> **How to complete this task**
Set the data below down again, exactly, with every picture left out.

[[ Task input, beginning ]]

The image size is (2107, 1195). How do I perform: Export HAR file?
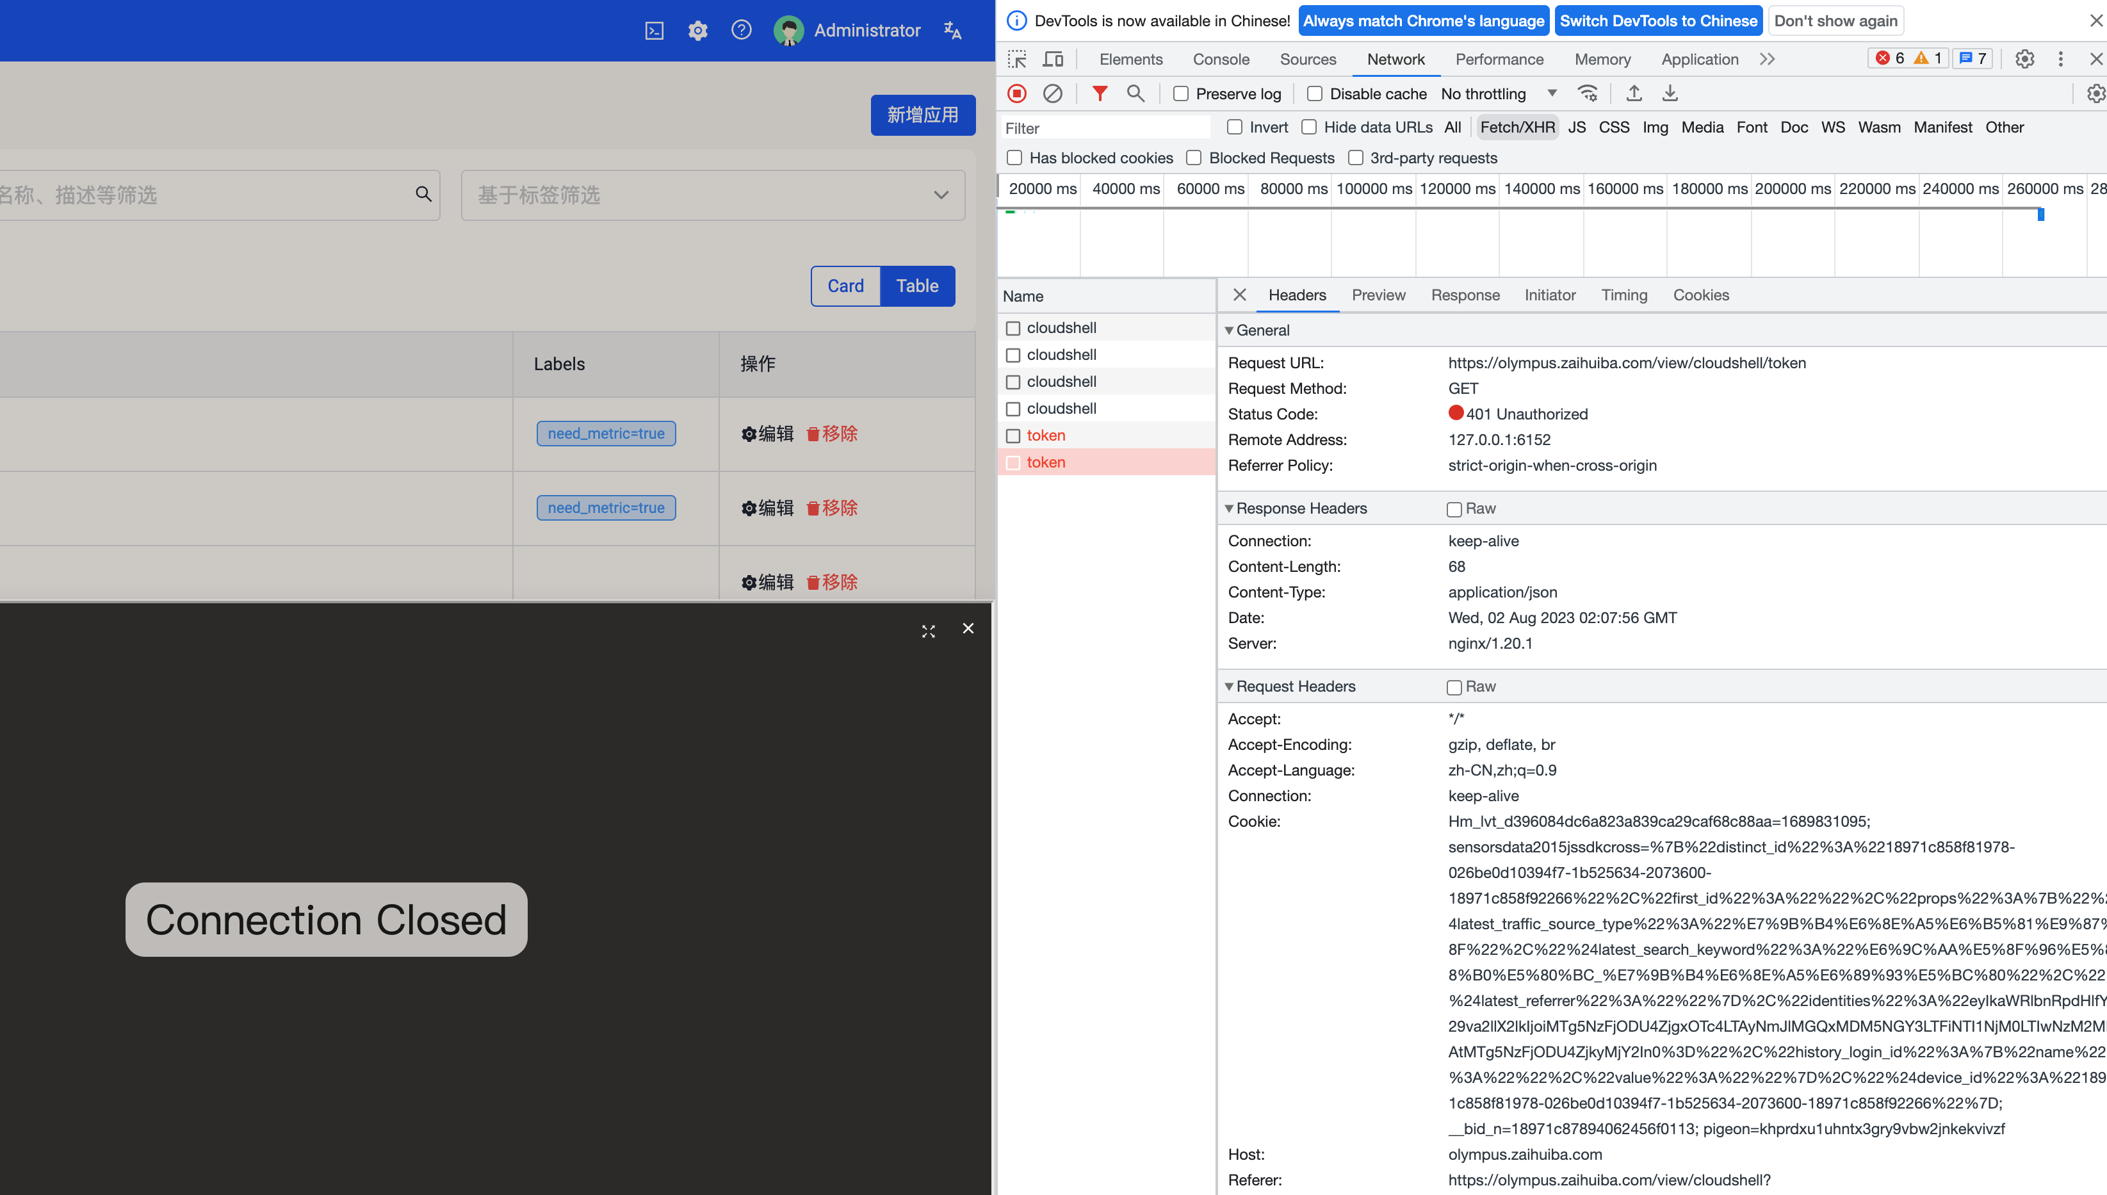pyautogui.click(x=1670, y=93)
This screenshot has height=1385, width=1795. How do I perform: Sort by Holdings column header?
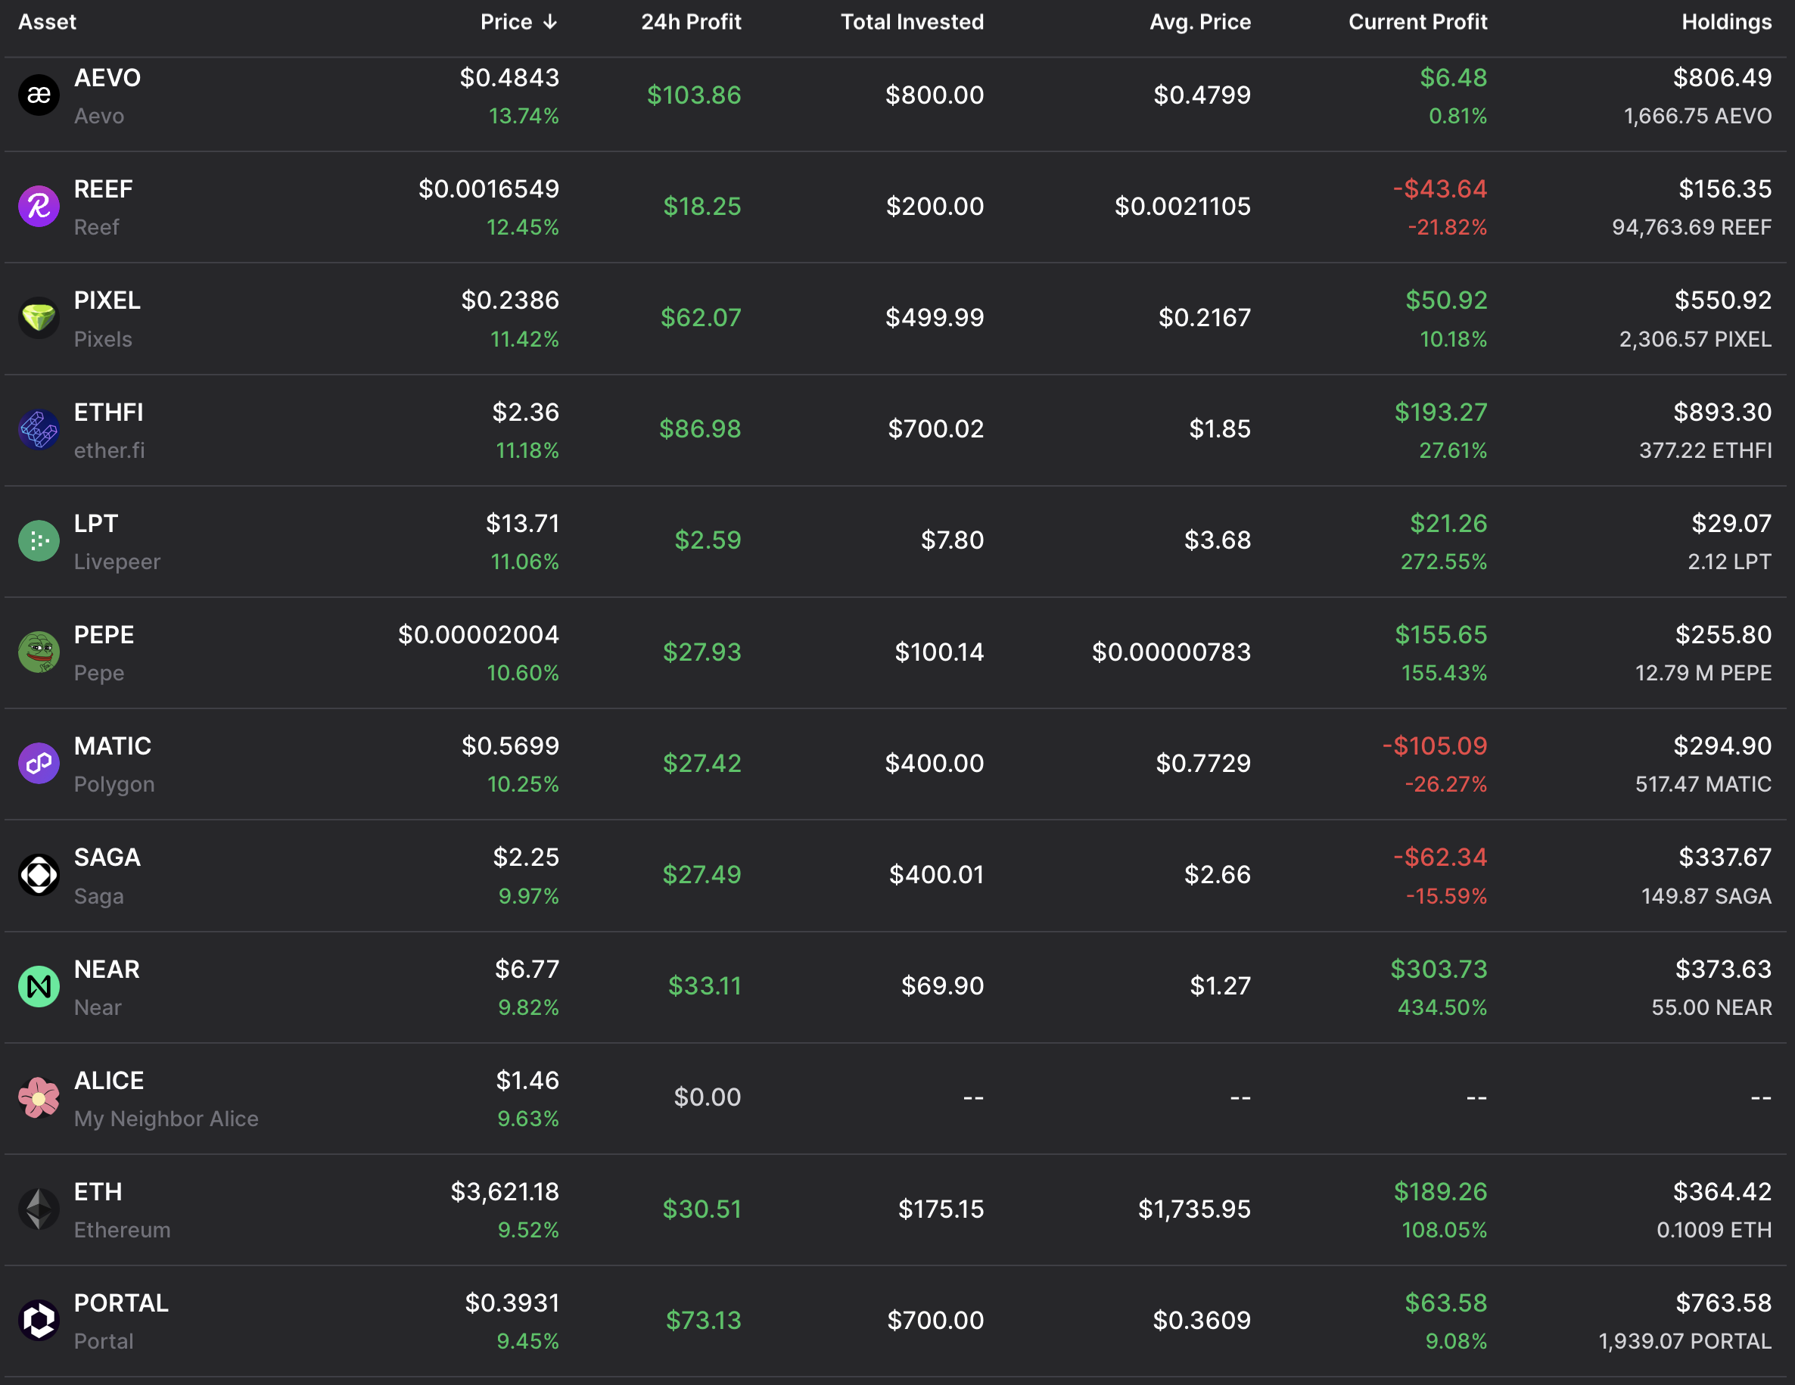[x=1726, y=22]
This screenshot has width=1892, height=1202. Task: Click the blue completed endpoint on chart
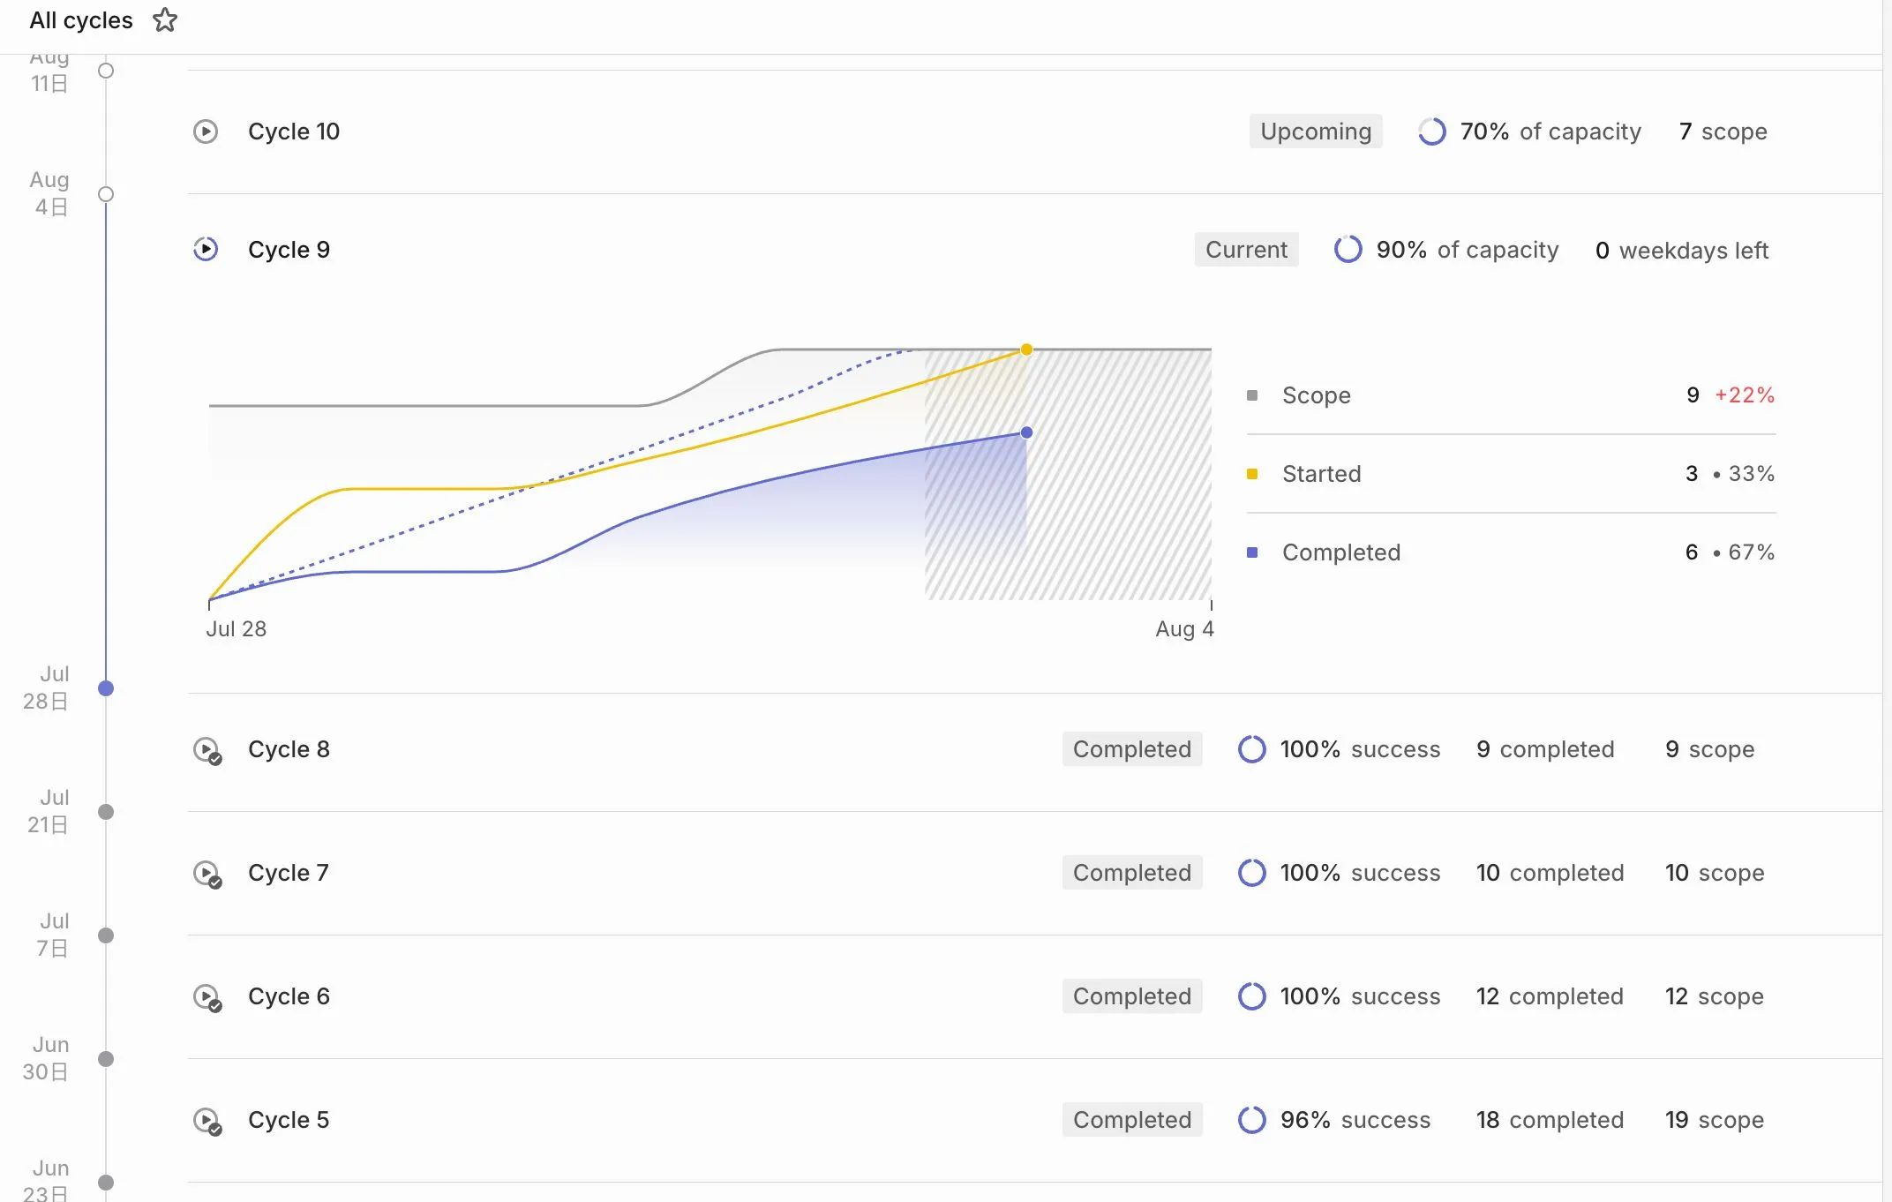click(1026, 432)
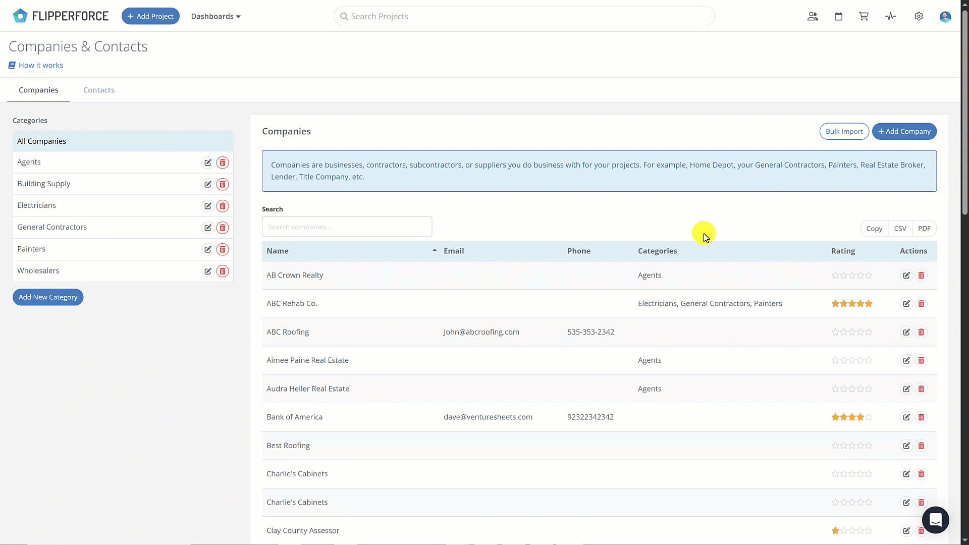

[[ Task input, end ]]

> **Problem solution**
The image size is (2107, 1195). How do I perform: Export HAR file?
pyautogui.click(x=1670, y=93)
This screenshot has height=1385, width=1795. How do I perform: Sort by Holdings column header?
[x=1726, y=22]
This screenshot has width=1892, height=1202. Task: Click the blue completed endpoint on chart
click(1026, 432)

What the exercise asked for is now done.